# EXCERPT PROVIDED
What happened

Shares of Zoetis (ZTS -0.71%) were falling today after the animal pharmaceutical company posted disappointing results in its third-quarter earnings report, missing the mark on both top and bottom lines, and lowered its guidance for the year.

The stock closed this Thursday afternoon down 11%.

So what

Revenue in Q3 grew just 1%, or 5% in constant currency, to $2 billion, which was below estimates at $2.09 billion.

Management cited challenges with supply chain, labor shortages, and currency headwinds due to the stronger dollar.

On the bottom line, adjusted earnings per share fell slightly from $1.25 to $1.21, missing estimates at $1.25. Adjusting for currency exchange, net income was up 2%, and a lower tax rate in the year-ago quarter also impacted results.

# MATERIAL SHOWN
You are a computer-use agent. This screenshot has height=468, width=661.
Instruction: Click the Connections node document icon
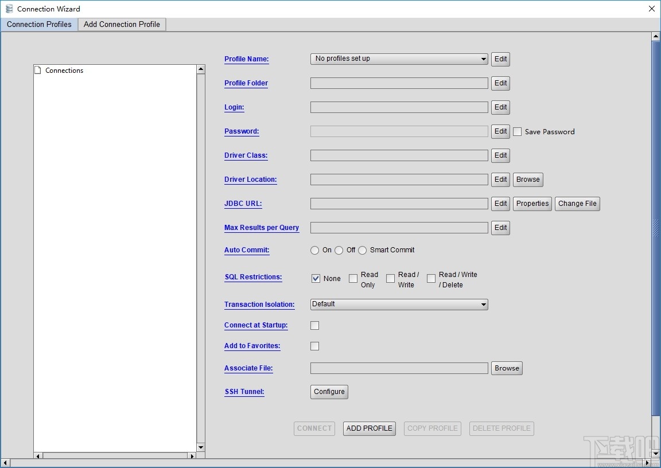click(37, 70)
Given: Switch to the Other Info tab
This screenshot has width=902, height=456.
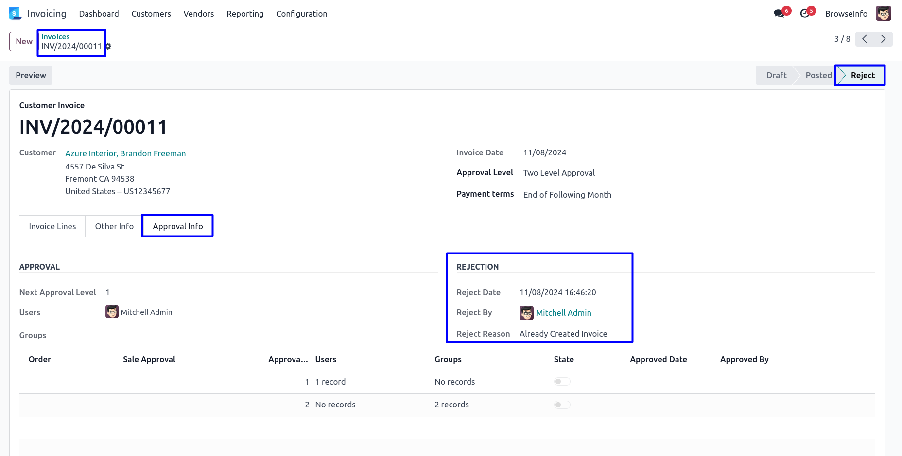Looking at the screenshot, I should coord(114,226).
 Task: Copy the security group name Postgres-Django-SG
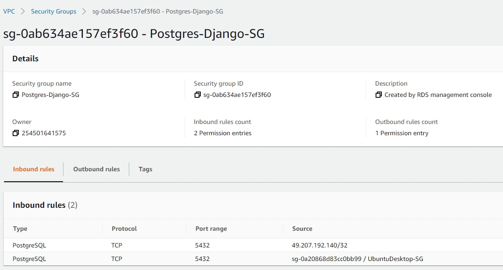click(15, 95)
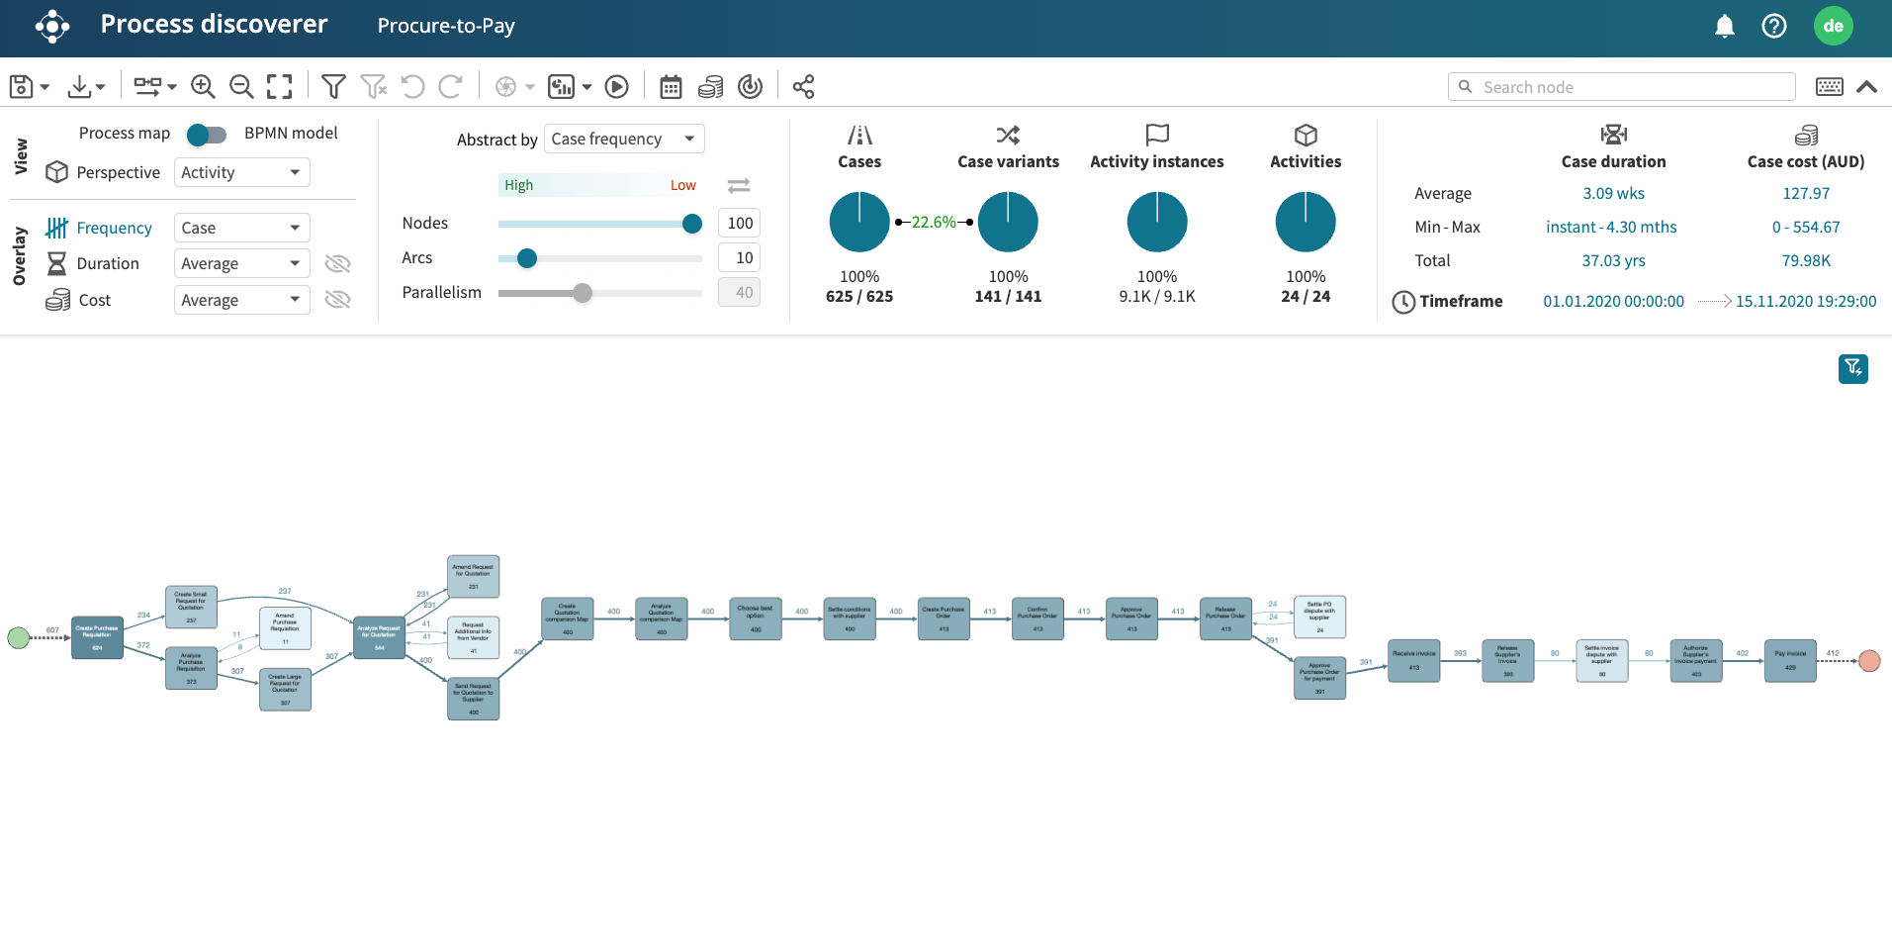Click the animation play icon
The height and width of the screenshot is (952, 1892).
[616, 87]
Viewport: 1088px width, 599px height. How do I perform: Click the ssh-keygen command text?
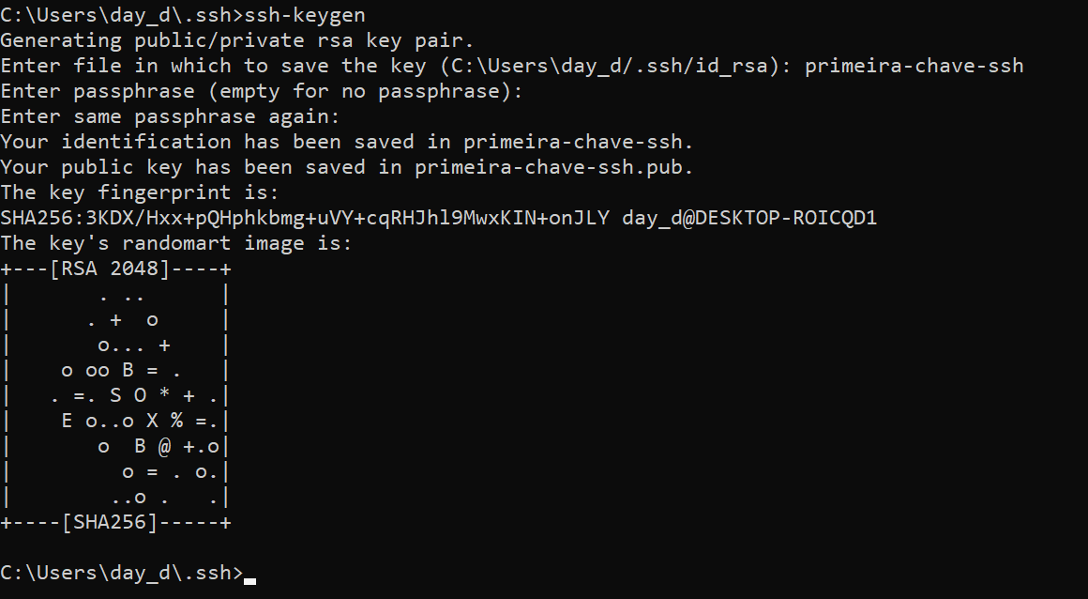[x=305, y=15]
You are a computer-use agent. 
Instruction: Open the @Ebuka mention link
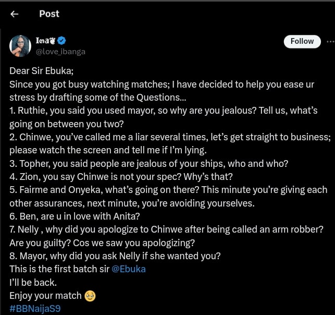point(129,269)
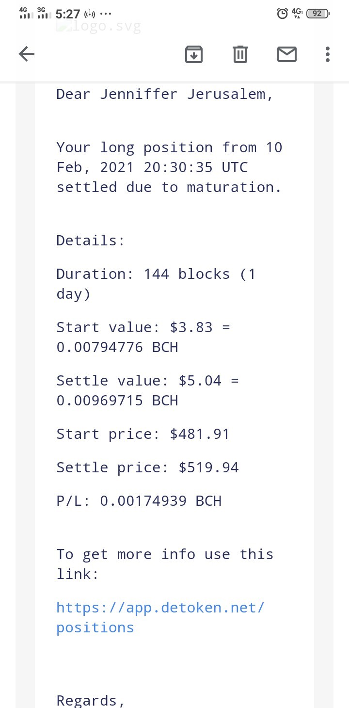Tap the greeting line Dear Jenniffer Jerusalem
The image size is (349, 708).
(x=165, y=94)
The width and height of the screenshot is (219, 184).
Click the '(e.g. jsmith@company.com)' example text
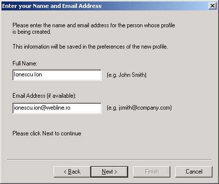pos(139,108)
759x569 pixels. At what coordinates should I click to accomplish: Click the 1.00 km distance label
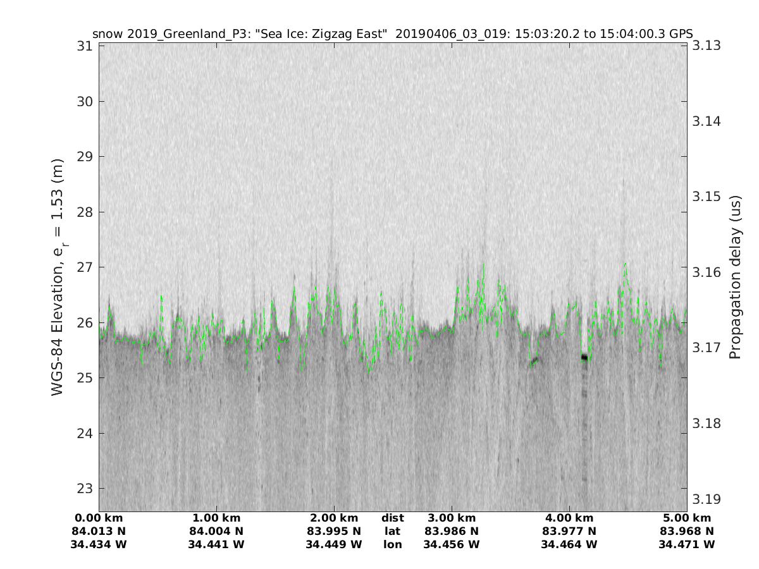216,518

# WHAT IS REQUIRED
In the text on Zoetis's third-quarter results, what reasons did management give for the company's challenges?

# ANSWER TO THIS PROBLEM
Supply chain problems, labor shortages, and currency headwinds due to the stronger dollar.